# TASK BRIEF
Go through the data below and work out how many lines contain "height"; the answer is the number alone.

# MATERIAL PROVIDED
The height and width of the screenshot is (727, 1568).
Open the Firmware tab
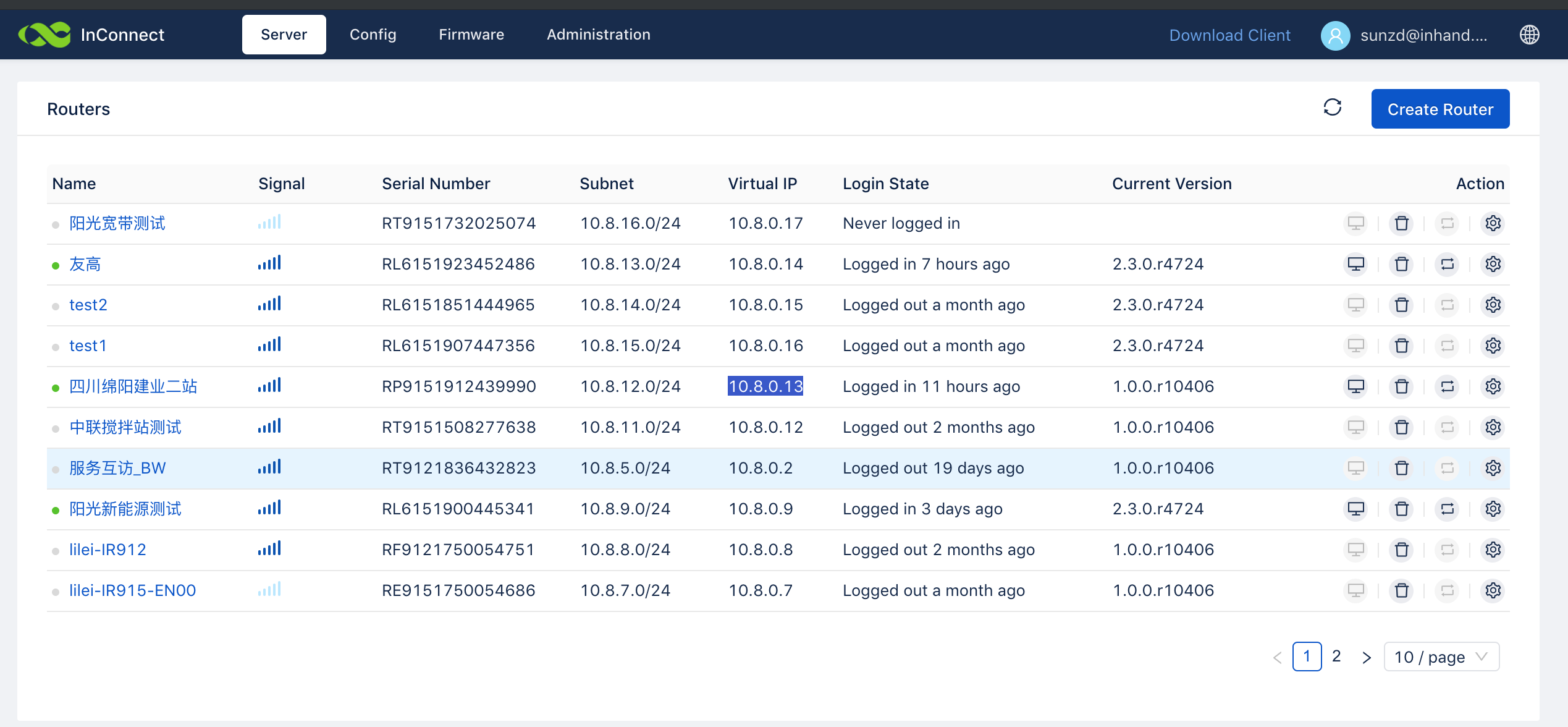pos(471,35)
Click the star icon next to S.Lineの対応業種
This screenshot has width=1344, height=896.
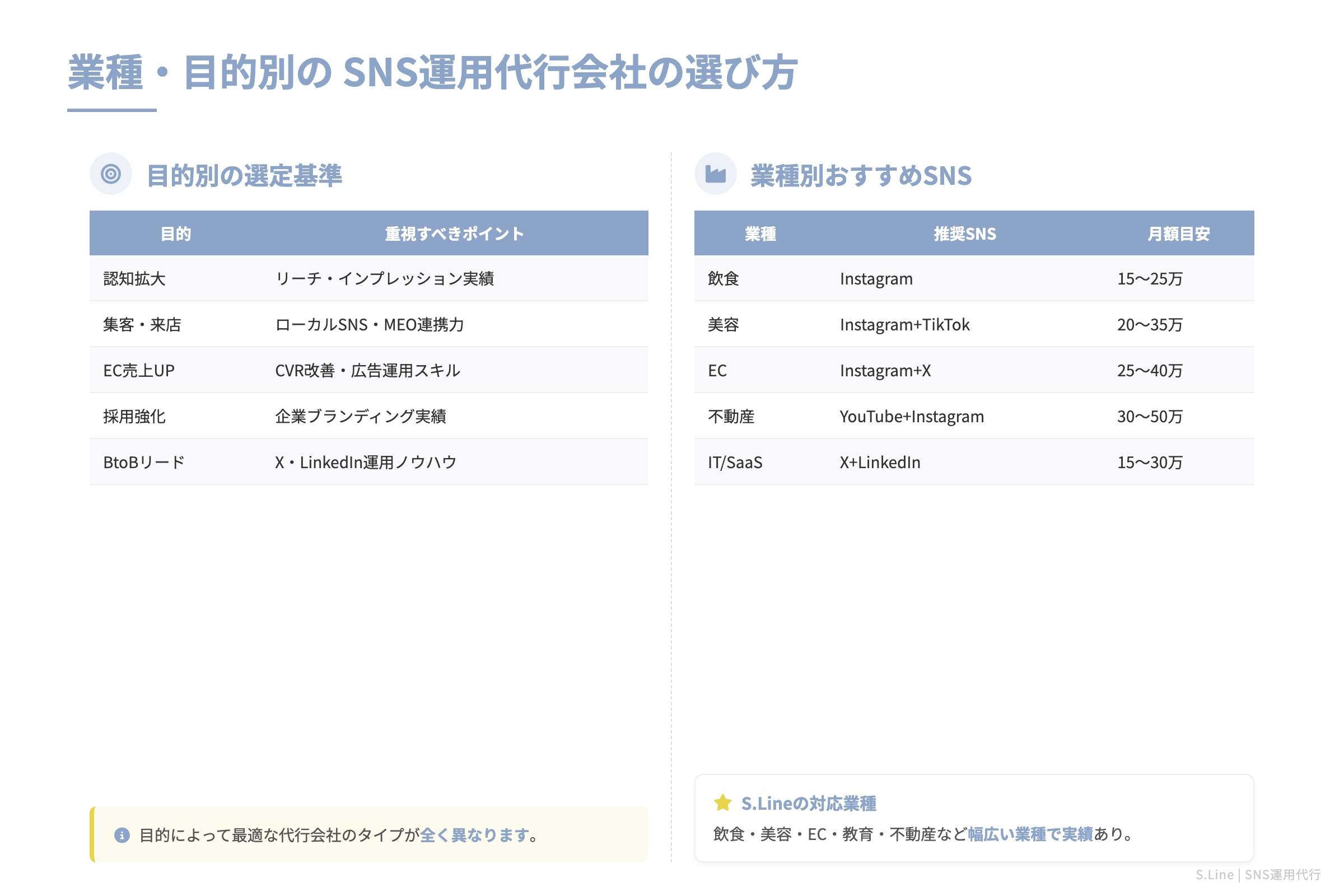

# SOLUTION FOR THIS PROBLEM
2